§ **EXTRACTED INFORMATION**:
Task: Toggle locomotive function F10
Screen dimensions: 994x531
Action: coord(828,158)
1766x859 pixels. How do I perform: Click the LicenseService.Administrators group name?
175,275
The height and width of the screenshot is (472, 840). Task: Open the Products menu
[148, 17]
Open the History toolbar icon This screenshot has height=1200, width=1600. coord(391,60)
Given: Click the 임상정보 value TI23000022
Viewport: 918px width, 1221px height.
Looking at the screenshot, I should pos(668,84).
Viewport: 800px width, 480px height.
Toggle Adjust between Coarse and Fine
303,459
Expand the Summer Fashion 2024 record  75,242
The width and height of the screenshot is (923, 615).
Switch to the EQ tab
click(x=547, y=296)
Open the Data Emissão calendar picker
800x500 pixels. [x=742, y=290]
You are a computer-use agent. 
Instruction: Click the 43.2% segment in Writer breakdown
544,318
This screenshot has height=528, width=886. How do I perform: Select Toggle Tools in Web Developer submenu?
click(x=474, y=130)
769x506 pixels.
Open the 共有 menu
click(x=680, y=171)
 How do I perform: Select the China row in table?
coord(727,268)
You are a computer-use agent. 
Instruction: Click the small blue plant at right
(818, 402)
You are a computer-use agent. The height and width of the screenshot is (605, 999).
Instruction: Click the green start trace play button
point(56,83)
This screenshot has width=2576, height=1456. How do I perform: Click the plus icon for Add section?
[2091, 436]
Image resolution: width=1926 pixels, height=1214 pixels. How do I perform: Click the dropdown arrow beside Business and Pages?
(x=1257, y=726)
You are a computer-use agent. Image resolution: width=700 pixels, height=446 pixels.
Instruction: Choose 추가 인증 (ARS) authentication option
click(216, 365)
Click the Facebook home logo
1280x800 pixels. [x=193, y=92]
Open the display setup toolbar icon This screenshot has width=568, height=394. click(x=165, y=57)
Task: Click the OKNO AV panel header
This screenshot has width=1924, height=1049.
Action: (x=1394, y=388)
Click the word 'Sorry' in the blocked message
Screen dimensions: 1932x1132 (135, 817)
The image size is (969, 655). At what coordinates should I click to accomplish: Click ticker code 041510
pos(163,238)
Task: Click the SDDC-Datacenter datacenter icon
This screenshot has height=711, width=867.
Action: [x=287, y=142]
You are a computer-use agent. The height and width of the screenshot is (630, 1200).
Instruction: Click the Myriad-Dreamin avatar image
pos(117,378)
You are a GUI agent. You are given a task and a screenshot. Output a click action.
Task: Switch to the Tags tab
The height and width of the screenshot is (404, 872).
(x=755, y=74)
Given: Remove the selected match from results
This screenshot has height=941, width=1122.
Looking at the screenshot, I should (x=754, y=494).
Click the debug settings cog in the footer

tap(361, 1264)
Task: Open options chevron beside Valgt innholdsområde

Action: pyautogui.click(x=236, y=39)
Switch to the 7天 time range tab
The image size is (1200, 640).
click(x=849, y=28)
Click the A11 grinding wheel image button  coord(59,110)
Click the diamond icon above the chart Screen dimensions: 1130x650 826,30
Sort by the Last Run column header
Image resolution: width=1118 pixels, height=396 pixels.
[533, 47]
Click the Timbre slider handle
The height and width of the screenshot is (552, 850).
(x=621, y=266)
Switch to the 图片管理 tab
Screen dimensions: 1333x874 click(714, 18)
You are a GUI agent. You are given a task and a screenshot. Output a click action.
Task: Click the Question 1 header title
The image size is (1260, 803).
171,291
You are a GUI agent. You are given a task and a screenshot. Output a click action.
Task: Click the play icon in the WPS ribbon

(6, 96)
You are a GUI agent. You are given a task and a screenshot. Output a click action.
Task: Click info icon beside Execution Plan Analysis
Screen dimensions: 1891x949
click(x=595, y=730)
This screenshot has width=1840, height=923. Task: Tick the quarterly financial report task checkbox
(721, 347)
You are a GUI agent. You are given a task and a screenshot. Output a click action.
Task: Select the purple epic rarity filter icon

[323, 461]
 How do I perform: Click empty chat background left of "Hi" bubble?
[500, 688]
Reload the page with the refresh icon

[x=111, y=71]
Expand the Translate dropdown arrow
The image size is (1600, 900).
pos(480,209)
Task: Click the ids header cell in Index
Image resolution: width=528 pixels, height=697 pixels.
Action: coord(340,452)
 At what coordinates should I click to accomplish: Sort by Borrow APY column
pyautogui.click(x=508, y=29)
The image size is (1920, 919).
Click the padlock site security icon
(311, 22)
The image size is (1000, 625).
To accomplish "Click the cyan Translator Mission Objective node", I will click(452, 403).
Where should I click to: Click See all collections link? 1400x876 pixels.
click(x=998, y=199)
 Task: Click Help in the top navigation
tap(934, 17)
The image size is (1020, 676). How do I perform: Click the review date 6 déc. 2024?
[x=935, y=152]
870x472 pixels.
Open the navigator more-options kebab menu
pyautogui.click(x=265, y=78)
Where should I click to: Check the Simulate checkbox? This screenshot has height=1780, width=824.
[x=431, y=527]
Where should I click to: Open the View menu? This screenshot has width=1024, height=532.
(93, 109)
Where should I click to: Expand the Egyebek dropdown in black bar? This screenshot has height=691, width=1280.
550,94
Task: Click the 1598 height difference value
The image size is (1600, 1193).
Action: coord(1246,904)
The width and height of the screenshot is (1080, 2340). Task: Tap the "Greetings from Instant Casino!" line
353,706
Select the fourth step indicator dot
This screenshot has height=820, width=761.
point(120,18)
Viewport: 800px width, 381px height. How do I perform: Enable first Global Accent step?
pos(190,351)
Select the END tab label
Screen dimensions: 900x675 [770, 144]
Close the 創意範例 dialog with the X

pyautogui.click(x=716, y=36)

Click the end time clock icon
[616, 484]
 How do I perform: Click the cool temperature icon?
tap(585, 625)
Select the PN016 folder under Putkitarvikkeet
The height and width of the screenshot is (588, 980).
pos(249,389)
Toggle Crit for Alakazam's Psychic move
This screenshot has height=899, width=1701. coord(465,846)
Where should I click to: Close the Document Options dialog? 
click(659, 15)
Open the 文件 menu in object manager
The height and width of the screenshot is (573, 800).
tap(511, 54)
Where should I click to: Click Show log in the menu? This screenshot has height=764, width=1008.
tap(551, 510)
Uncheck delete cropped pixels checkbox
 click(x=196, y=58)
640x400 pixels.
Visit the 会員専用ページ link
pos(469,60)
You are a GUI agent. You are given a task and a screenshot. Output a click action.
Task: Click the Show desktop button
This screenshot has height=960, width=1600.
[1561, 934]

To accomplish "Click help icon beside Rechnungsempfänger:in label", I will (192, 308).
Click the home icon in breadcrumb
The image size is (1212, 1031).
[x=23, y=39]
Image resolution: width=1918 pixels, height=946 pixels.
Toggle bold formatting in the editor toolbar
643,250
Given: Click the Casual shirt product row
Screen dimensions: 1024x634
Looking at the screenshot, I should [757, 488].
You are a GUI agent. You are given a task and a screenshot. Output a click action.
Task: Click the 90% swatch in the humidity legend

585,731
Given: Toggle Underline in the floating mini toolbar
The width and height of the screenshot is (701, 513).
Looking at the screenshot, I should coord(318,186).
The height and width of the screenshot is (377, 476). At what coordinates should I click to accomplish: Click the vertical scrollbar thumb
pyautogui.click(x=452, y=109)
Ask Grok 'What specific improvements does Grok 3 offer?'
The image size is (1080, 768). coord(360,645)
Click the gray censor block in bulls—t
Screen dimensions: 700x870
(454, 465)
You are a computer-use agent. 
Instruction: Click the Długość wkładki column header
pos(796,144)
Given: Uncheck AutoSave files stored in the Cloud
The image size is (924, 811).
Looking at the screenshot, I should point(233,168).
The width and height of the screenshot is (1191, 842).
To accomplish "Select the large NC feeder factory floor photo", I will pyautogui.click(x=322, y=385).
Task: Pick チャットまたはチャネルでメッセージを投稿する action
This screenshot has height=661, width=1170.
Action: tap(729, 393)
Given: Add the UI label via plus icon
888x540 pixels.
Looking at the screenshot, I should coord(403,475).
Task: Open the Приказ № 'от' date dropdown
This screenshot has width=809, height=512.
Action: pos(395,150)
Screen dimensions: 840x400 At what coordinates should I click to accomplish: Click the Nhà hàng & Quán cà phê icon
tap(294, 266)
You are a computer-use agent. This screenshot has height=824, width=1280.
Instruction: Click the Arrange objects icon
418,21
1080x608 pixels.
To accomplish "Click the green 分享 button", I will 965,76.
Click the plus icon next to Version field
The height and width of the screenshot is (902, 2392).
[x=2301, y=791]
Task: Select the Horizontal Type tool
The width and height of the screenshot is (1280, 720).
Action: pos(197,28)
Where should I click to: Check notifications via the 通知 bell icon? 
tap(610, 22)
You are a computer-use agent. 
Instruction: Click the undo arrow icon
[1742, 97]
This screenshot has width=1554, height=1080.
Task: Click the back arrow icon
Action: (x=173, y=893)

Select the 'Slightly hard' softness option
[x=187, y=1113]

§ **TASK DETAILS**: All lines of the material that contain the string "value" are to be copied.

§ **WRITTEN SOLUTION**:
Given: Click the 임상정보 value TI23000022
Task: Click the 1598 height difference value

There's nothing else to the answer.